Eerie flat whiteness all across my yard, unmarred by any bird or animal track. I myself moved about in the snow a good deal yesterday, but all that is buried and smoothed by wind and further snow. The one exception is on the porch, right up against the living room windows, where there are human footprints. They are not mine. They are quite small, as if they were a child’s. Someone was watching through my window. Was I there? If I am upstairs I can’t hear someone knocking, but–
   
Have been thinking about J’s play, and the works I heard in Omaha, and my own work, trying to distinguish what it is I mean when I say a play is good or important. I certainly don’t mean that it will be, necessarily, popular. I don’t even mean that it’s “entertaining” in any objective way, though I certainly find following its turns and intricacies entertaining. I can be bored from time to time in plays I admire, just as one might be at odd moments in the greatest production of the greatest work in the world. I mean they are fulfilling, as a good workout fulfills the body. “Fun,” in the way–the apparently curious way–I intend the word, as much participatory as receptive. The issue comes up in Cantaria when people cry to sing music that’s “fun.” What they mean by this is show tunes and ditties you can put into a drag show, and I honestly don’t see what’s “fun” about them. Are people equating “fun” with “effortless”? Many plays I’ve loved have real problems, real holes and lapses, but that it because they have dared so much. “Polish” isn’t part of it. I worry about polish when I’m disappointed in the play and turn my attention to production values.  Maybe I’m finally on the verge of dividing “art” from “entertainment” in my own mind, though I believe that my own “mature” work has been the effort to marry the two, as Shakespeare did. Figure out the difference just as you obliterate the difference.
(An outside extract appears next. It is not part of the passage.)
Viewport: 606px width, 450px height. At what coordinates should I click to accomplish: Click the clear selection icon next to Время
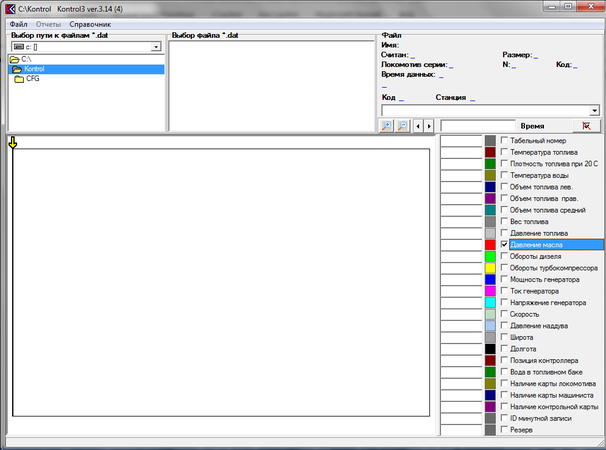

Music of the Spanish Renaissance on CD, bought at the National Gallery, Dublin.
   
Dream before waking. I had been doodling and writing in the Ellet High cafeteria. I got up to get something, and an important theater producer had come by and seen where I had written about plans for a big production of Washington Place. She was standing there when I returned, beaming, pointing to the page and saying, “Yes, this all will happen.” Then a beautiful red-haired man sat down beside me and lay his hand against my ribs. He said, “”Give me time to read the inside.”